Interfaith movement gains new strength

Breaking barriers, creating bonds with other religions

By Julia Duin

This is the first in a series of reports that will look at new efforts — driven largely by American faith leaders — to bridge old divisions among the nation's and the world's believers.

NEW YORK When FaithHouse Manhattan has its twice-monthly interfaith gatherings, the guest list is a carnival of religious belief and creed.

An Islamic Sufi dervish greets you at the door, but the program director, an Episcopalian, makes the announcements. A rabbi, a female Muslim and a Seventh-day Adventist share leadership of the meeting.

The night's program at FaithHouse, in a posh office just off Fifth Avenue, was the Jewish holiday of Purim. Oranges, nuts, apricots and hamentaschen, a Jewish holiday pastry, were offered as snacks. Participants put on costumes to act out the biblical story of Esther.

"People who have a hunger for religious experience can have a taste of it here," said Samir Selmanovic, the Adventist co-leader.

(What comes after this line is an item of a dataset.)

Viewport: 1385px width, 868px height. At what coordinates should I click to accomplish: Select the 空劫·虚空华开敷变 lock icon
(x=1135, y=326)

Born in Croatia to a Muslim father and a Catholic mother, he helped found FaithHouse 18 months ago. Then he wrote a book, "It's All About God: Reflections of a Muslim Atheist Jewish Christian," on the plethora of religions that Americans are increasingly sampling.

FaithHouse is probably the only multireligious church in the country, but its jumble of faiths and practices is becoming less unusual in today's religious marketplace.

In a world in which sectarian divisions fuel some of the most violent and dangerous confrontations, the interfaith movement — once thought as irrelevant — has emerged as a force in American religion like never before.

The movement has made for some unlikely bedfellows, such as an emerging think tank for Jews and Mormons in Salt Lake City.

It involves unlikely alliances, such as when one of the most conservative Christian pro-life groups staged a news conference on Capitol Hill in September applauding a Muslim prayer service on the Mall.

It involves unlikely allies, such as leading Christian "emergent" leader Brian McLaren, who was roundly criticized during Ramadan last year when he fasted the entire month out of solidarity with Muslims.